• Description of the task
Print, word for word, every line of the entries below from the one containing "The height and width of the screenshot is (503, 945)." through the last line, with that first line included. Leave the pictures out.

━━━━━ Entries provided

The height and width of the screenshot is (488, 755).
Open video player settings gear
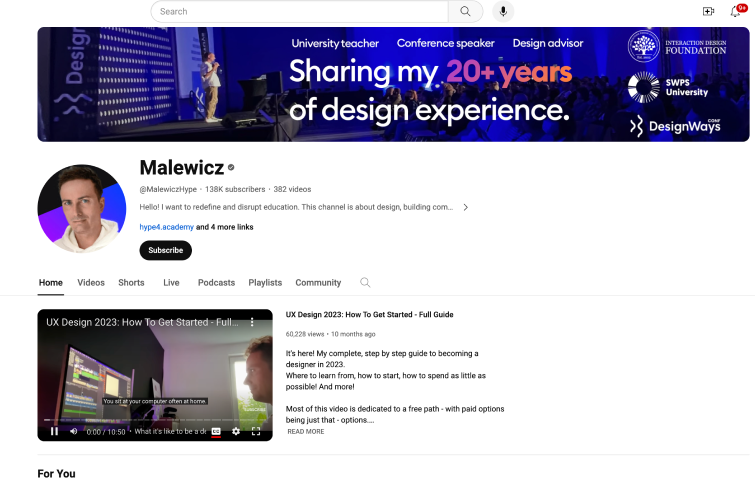[236, 431]
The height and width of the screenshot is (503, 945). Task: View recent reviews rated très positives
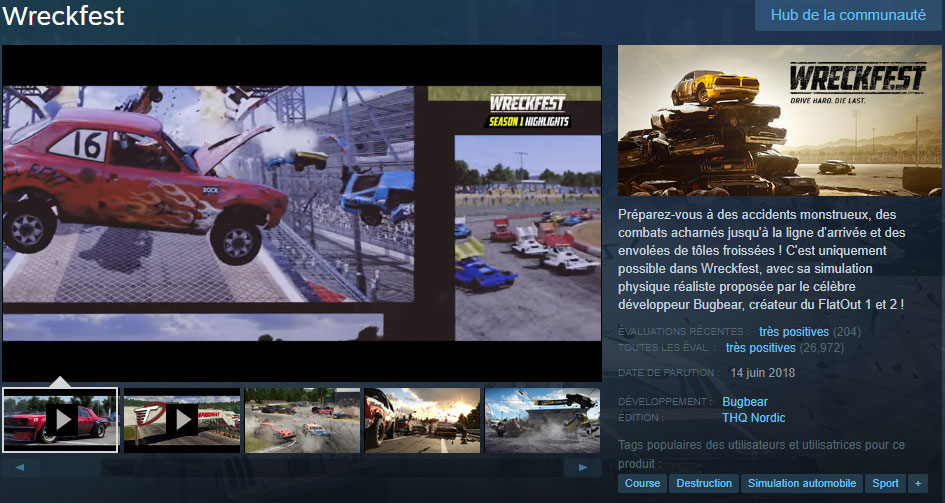click(793, 331)
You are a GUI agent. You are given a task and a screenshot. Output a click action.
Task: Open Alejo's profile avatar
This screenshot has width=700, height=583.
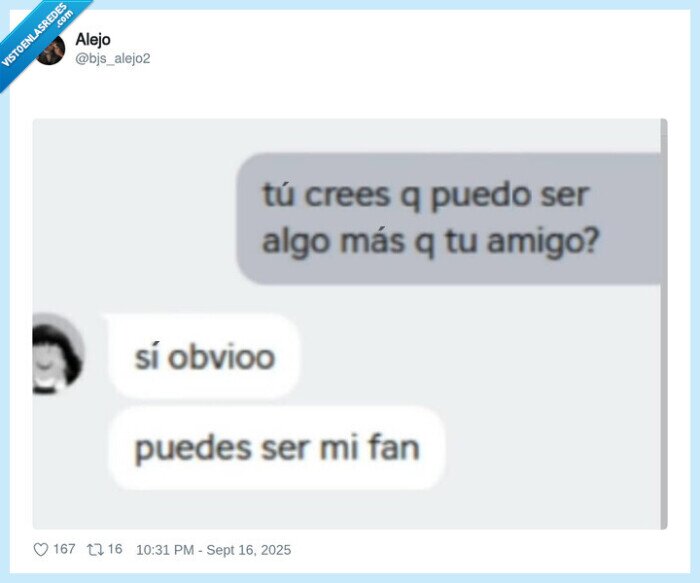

━━━━━━━━━━

• Answer to this problem
The height and width of the screenshot is (503, 945). Task: View recent reviews rated très positives
click(793, 331)
You are a GUI agent. You are given a task and a screenshot. Output a click action.
Task: Open Alejo's profile avatar
This screenshot has width=700, height=583.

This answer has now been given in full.